I can sum it up in one word—serving. And don’t think for a second that serving means being subservient. I’m talking about being proactive, and making an effort to ensure that customers and potential customers alike are served well. Serving means you’re excited about what you have to offer and you believe you’ve got a great product at a great price. It means you’re determined your customer is going to have a great experience and if you happen to hit a bump in the road you will take care of it in a way that will make them forget it ever happened.
Serving is an attitude. You have to provide goods or services in a way that makes your customers willing to trade their time or money —things that are very precious to them—to interact with you and your business. You can pressure people if you want, but that’s going to lead to a dull and frustrating life of one-shot deals. But if you serve people well, you’ll not only have clients for life, but they’ll also send all of their friends your way.
If you help enough people, Brent, and make that your first order of business, you’ll never have to worry about money. That’s a different attitude, isn’t it? But I’ve got news for you— it works!
I’m in the process of opening a business with volunteers until I can pay them. How should I plan for their salaries?
When I opened my business years ago, I had two team members. One of them got a tiny, little salary and the other was on straight commission. You kill it, drag it in and you eat it.
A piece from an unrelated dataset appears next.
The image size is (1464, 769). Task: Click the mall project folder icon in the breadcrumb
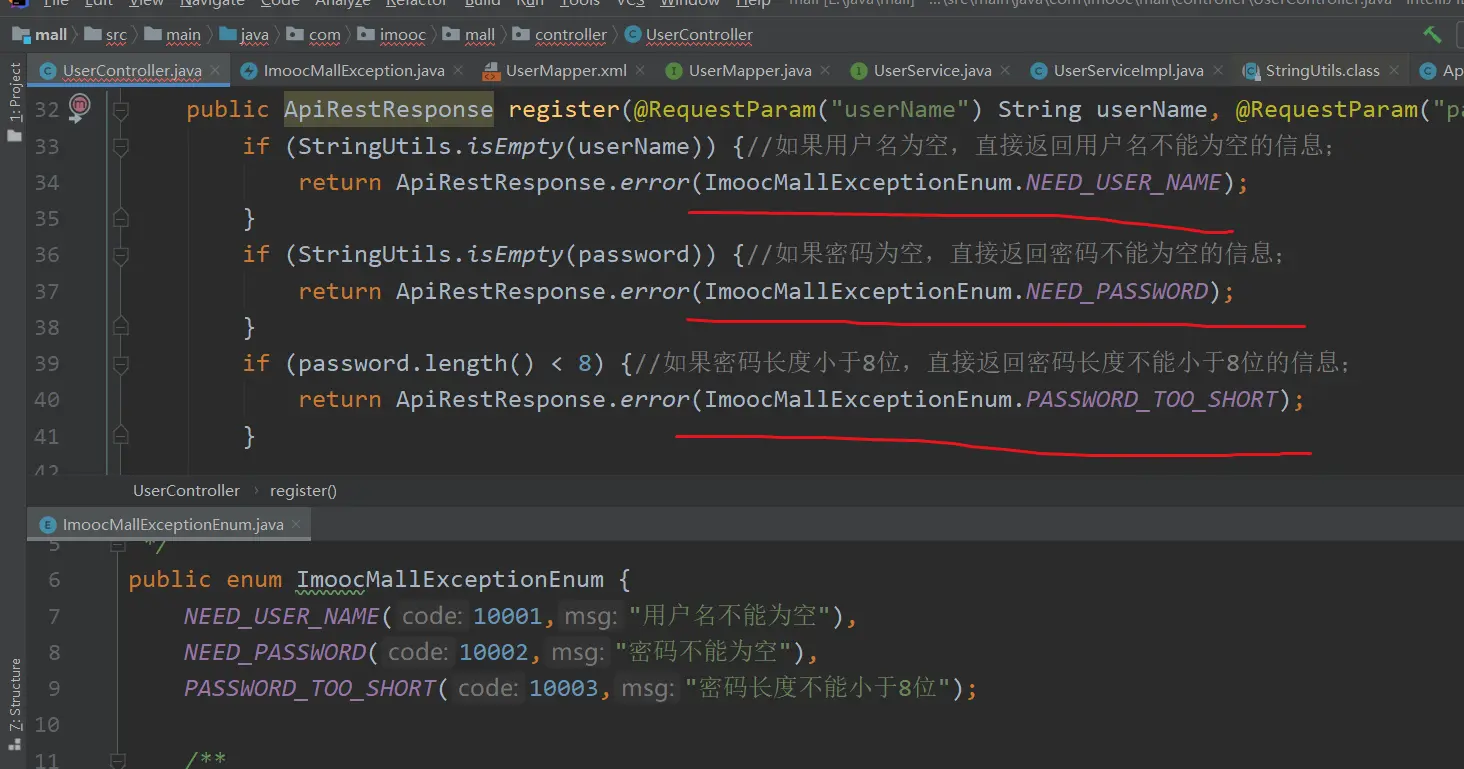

He knew if he didn’t kill something that he was going to get skinny in a hurry. That guy is still with me today and I promise you he’s eating very well!
I think the best idea is to share what they bring in with them. If possible, structure some kind of commission into the deal, maybe with a small base. But you’ve got to start with small salaries. Your first few hires will be the hardest because the money’s so tight in the early stages.
My wife and I own a small bakery and we have a large account to provide wholesale pastries to a client. We work on a 30-day payment period, but he’s more than two months behind on the bill. How should we handle this?
In cases like this, the best thing is to go to his office and have a friendly sit-down meeting. There’s no reason to be abusive or threatening, but he needs to understand that you guys can’t act like his bank. You’re a small business, you need your money, and things have to change.
Start out by letting him know that you need him to help out by getting current on his bill. This is a fair request, since you’ve provided services and he owes you money. Remind him, too, that he picked you for the job because you’re very good at what you do. You also need to come to an agreement that from now on he needs to pay you within 10 days of delivery. If he doesn’t like that, it might be a good idea to switch to a cash-only basis. In other words, payment is due on delivery. If these options don’t work, then politely tell him to get his stuff somewhere else.
Chances are this guy is just another small business person who is just disorganized. He’s probably not a cheat. But you definitely need to correct this behavior before it gets too far out of hand!